Thinking about the nature and uses of history, of course, is not unique to scholars of the nuclear age. But it seems to have particular urgency in a field that is not used to having to actively justify its own existence, or to think about the reasons for its own importance. The historian of science Daniel J. Kevles, writing just after the end of the Cold War, noted that ‘physics in the United States has been irreversibly incorporated into the conventional political process, making it a creature of political democracy, its fortunes, like those of other interest groups, contingent upon the outcome of the fray’.Footnote 3 A generation later, something similar seems to have happened in nuclear history.
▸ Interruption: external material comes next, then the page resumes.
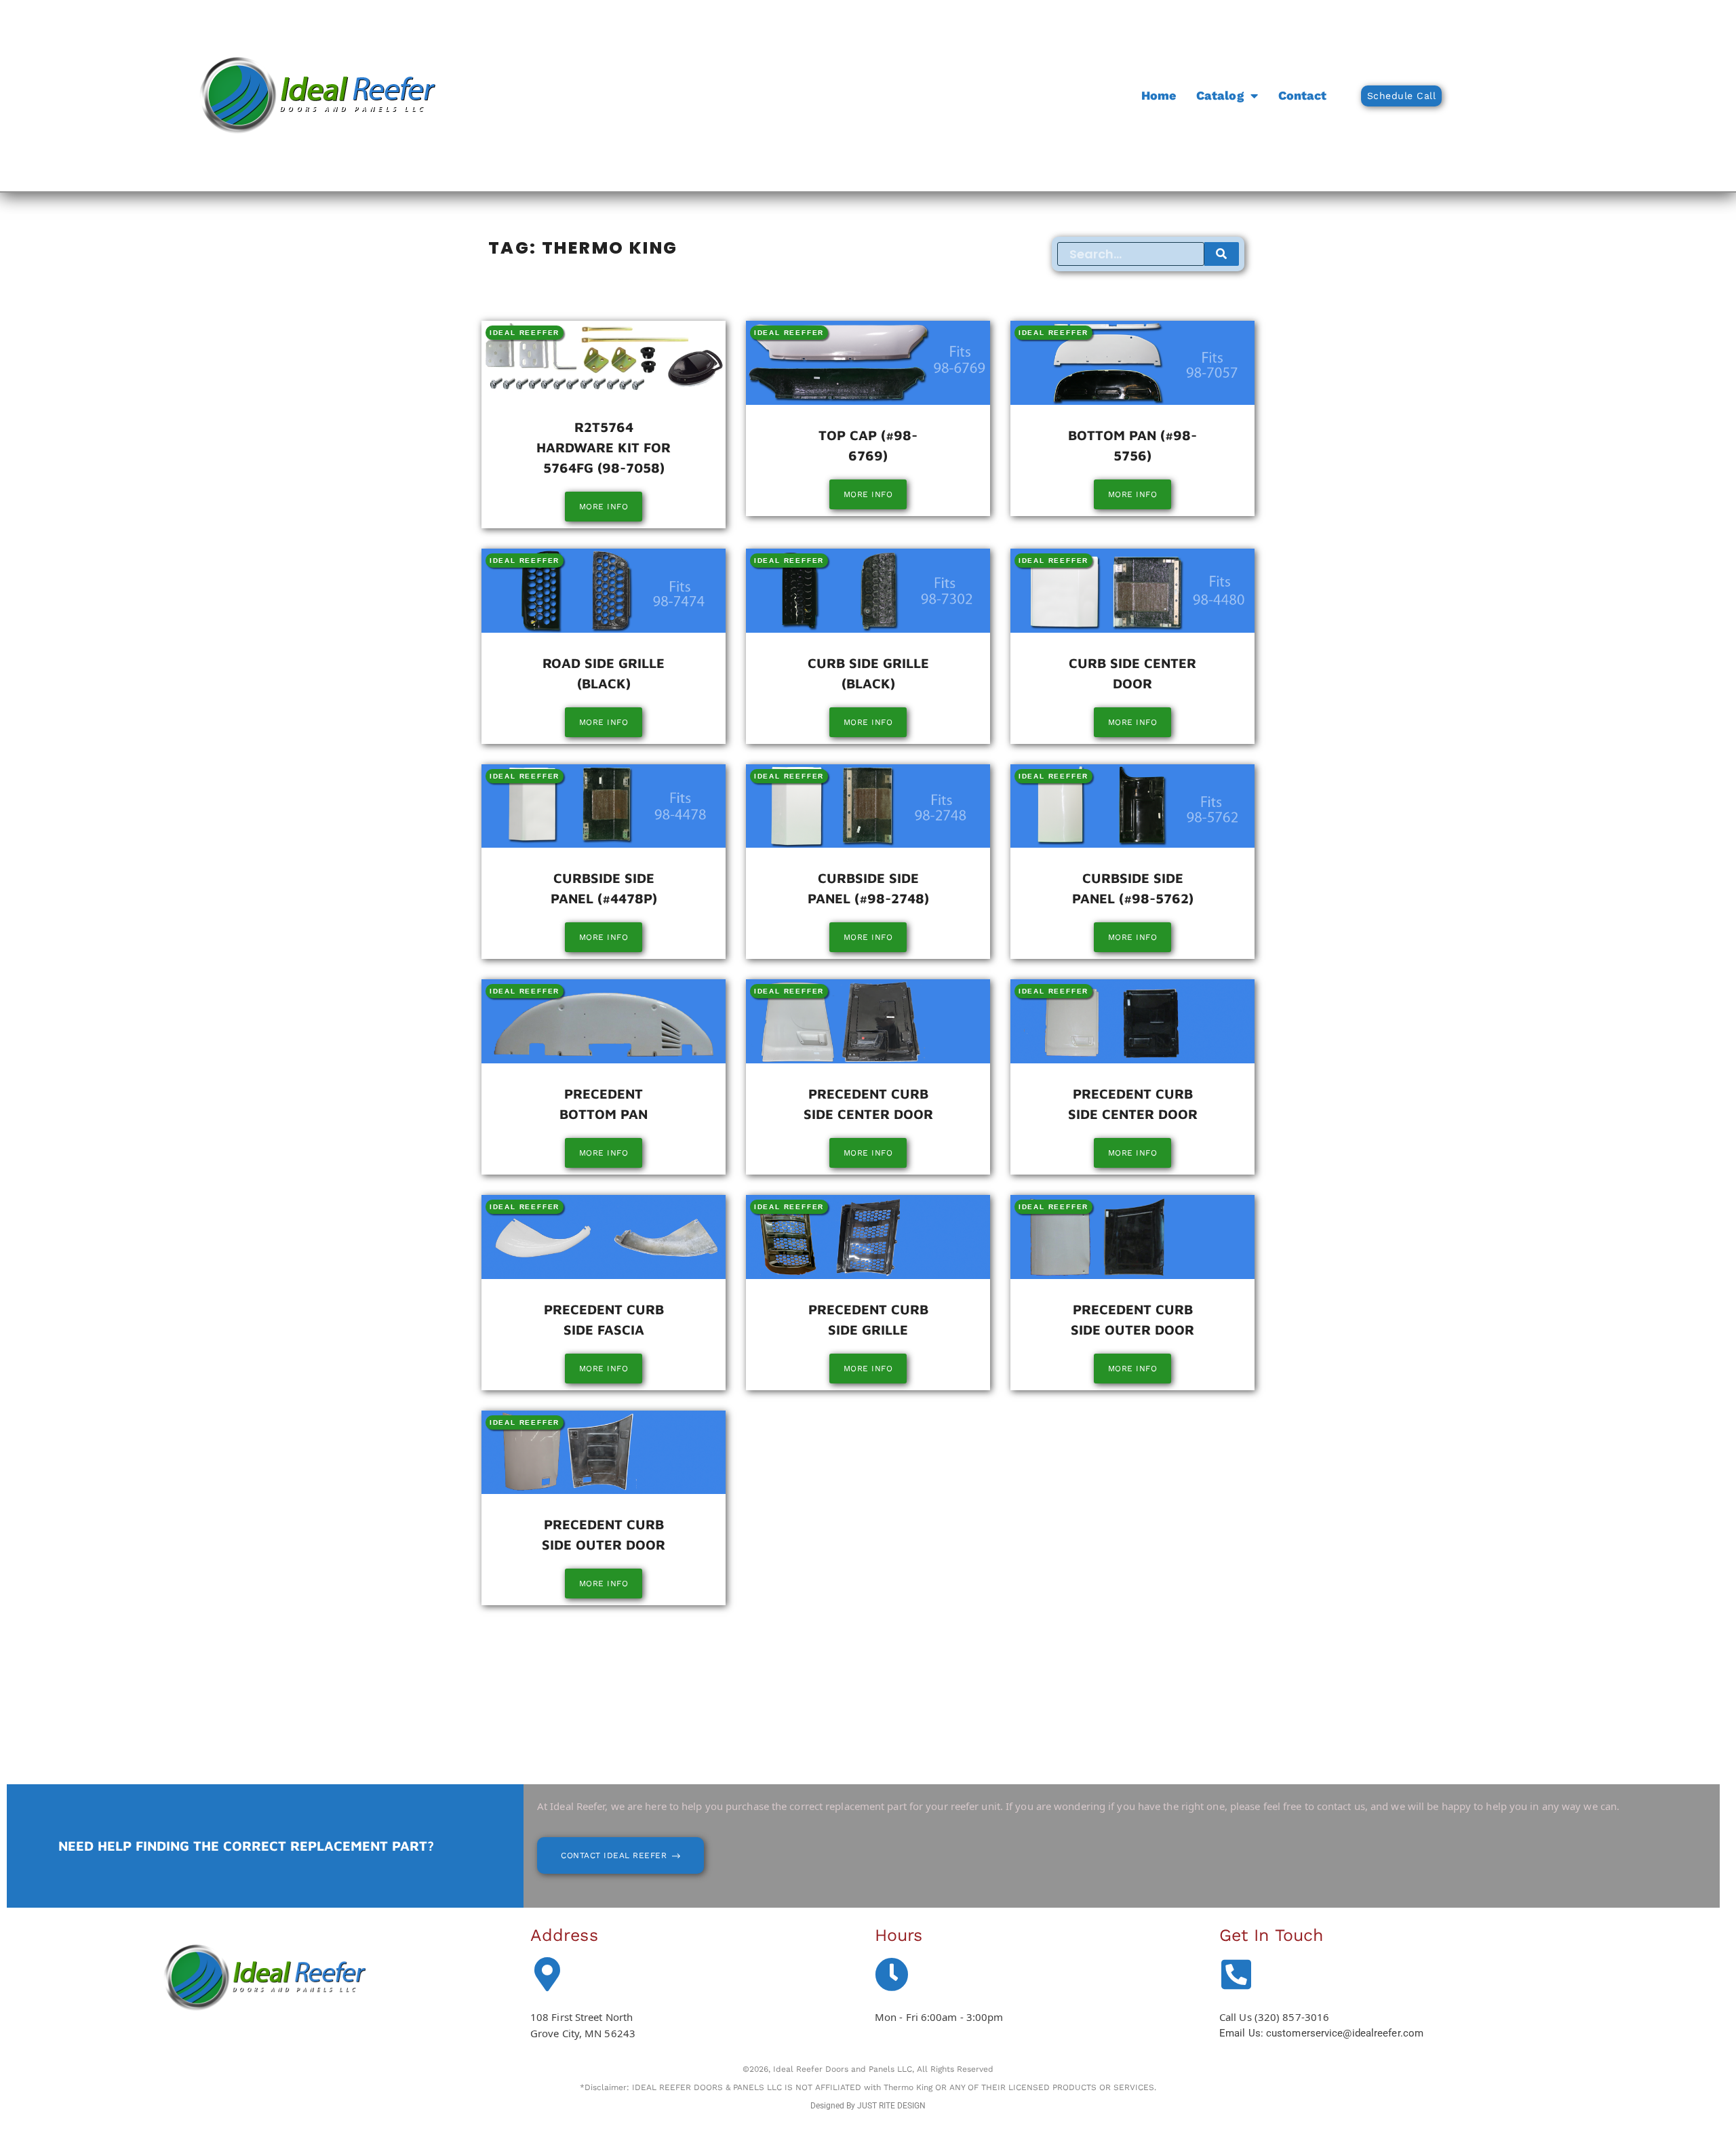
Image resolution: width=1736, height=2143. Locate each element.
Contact (1302, 95)
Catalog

Campos, in particular, seems to be well aware of this – although his reference point is the history of biology, not physics. Throughout the book, he deploys the idea of a half-life as a metaphor as well as a scientific concept, to describe the diminishing but not quite vanished cultural and historical interest in radium. That is not quite the situation in nuclear history more broadly, although there is certainly a parallel. But Campos's and Jorgensen's conscious exploration of how history operates in their books is a good reminder to us all. We have many new questions we can ask about nuclear history, and it intersects with other fields in the history of science in novel ways. But we can no longer assume that its place is either privileged or obvious. Nuclear history may still compel – but for different reasons, and in different ways, than it once did.